__Excerpted text__
= Characters of Final Fantasy VI =

Square's role-playing video game Final Fantasy VI, which was released as Final Fantasy III in North America, features fourteen permanent player characters, the largest number of any game in the main Final Fantasy series, as well as several characters who are briefly controlled by the player.

==Concept and design==
Pixel artist and graphic designer Kazuko Shibuya conceived the initial designs of some of the cast, including protagonist Terra Branford. Monster designer and graphic director Tetsuya Nomura created the original designs and many story episodes for Shadow and Setzer Gabbiani, he also did the illustrations of the cast based on the characters sprites as well as the chibi artworks in the manual. Field graphic designer Kaori Tanaka created the original designs of Edgar Roni Figaro and Sabin Rene Figaro. Yoshitaka Amano once again returned for the promotional artwork, he also conceived the final designs of Shadow and Setzer. A character named Angela was developed, but was ultimately cut from the game. She was to be like a "big sister" to Cyan and wield a whip, allowing the story to explore Cyan's vulnerability and private side.

Co-director Kitase wanted to create many characters that could stand up to be main characters and ensure the story did not revolve around one character, so each character could have something to bring to the table. According to Yoshinori Kitase, one of the game's two directors, one of the themes of production was "everyone is the main character". Kitase also believes that this approach with the game's characters is one of its lasting appeals. Despite having a large cast of playable characters, the game is well known for its subtle revealing of character relationships and backstories over the course of the story. Cut scenes of character interaction also feature simulated "camera movement", with a similar emotional effect found in movies. During the game's development, the whole team contributed to the stories of the game's characters, which were then adjusted for consistency with the story by Kitase. Instead of just being "ciphers for fighting, players would have more choice in what the characters would do, and how that would alter the narrative and invest the player more deeply in the story". To make the characters more distinct, their fighting styles and abilities were made different. Balancing so many characters was a challenge, and as a result Celes and Kefka became bigger characters than initially planned.

__Records shown__
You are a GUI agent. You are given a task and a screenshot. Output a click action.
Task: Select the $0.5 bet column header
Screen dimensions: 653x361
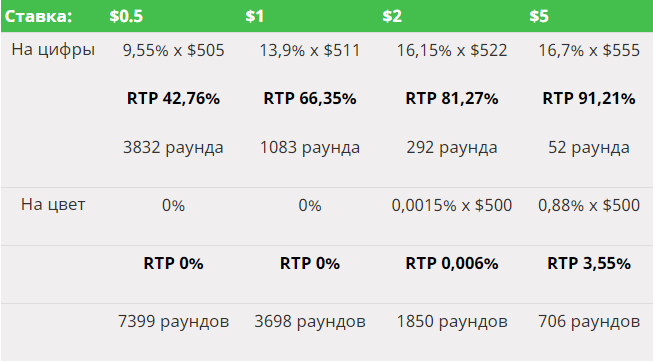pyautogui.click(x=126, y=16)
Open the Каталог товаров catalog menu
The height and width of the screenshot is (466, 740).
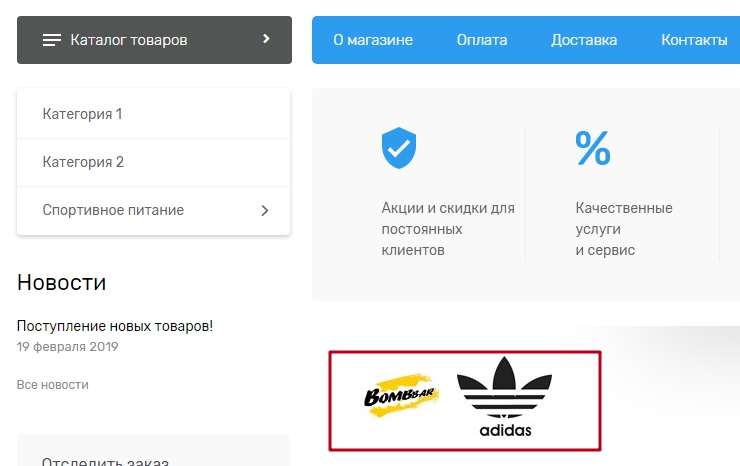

__Exercise set__
1/ In the article on the characters of Final Fantasy VI, condense the paragraph beginning "Pixel artist and graphic designer Kazuko Shibuya" into a bulleted list that keeps its main facts.
2/ According to the article on the characters of Final Fantasy VI, how many permanent player characters does the game feature?
3/ Continue the article on the characters of Final Fantasy VI from the point where it stops.

__Answers per task__
1/
- Kazuko Shibuya, a pixel artist and graphic designer, made the initial designs for some of the cast, including protagonist Terra Branford.
- Tetsuya Nomura, the monster designer and graphic director, created the original designs and many story episodes for Shadow and Setzer Gabbiani. He also illustrated the cast from their sprites and drew the chibi artwork in the manual.
- Kaori Tanaka, a field graphic designer, created the original designs of Edgar Roni Figaro and Sabin Rene Figaro.
- Yoshitaka Amano returned for the promotional artwork and conceived the final designs of Shadow and Setzer.
- A character named Angela was developed but cut. She would have been a "big sister" to Cyan and used a whip, letting the story explore Cyan's vulnerability and private side.

2/ It features fourteen permanent player characters, the most of any game in the main Final Fantasy series.

3/
==Main playable characters==
===Terra Branford===

Terra Branford, known as Tina Branford (ティナ・ブランフォード, Tina Buranfōdo) in Japanese media, is the first introduced character, a mentally-enslaved Imperial super-soldier gifted with devastating magic. Hironobu Sakaguchi, the creator of the Final Fantasy series, greatly influenced the character's creation. Originally, Terra was to disappear along with the other Espers at the end of the game, but the developers decided it would be a "waste" to have her discover her humanity only to be erased, so she instead lost her powers.

=== Locke Cole ===

Locke Cole (ロック・コール, Rokku Kōru) is a thief who prefers to identify as a "treasure hunter". Like Terra, Hironobu Sakaguchi was also a major contributor to the character's creation.

He bears a personal vendetta against the Empire for assaulting his hometown, which killed his amnesiac love interest Rachel. Her last word is Locke's name. Driven by the conviction that failing Rachel led to her death, Locke seeks to protect Terra and Celes as he fights with the Returners against the Empire; Locke seeks a means of resurrecting Rachel as a way to right his greatest wrong. This takes him to the depths of the Phoenix Cave to acquire the "rebirth" power of the esper Phoenix. In the end, Rachel urges him to move on to find someone new to protect, giving Celes her blessing to watch over him before departing for the afterlife. He is also featured in the rhythm game Theatrhythm Final Fantasy as a subcharacter representing Final Fantasy VI. Locke also appears in Dissidia Final Fantasy NT, where he is voiced by Yūki Ono in Japanese and Jonathan von Mering in English.

IGN praised Locke as being the connection between Terra and Celes, helping tie the plot together, and having a unique ability to steal from his enemies.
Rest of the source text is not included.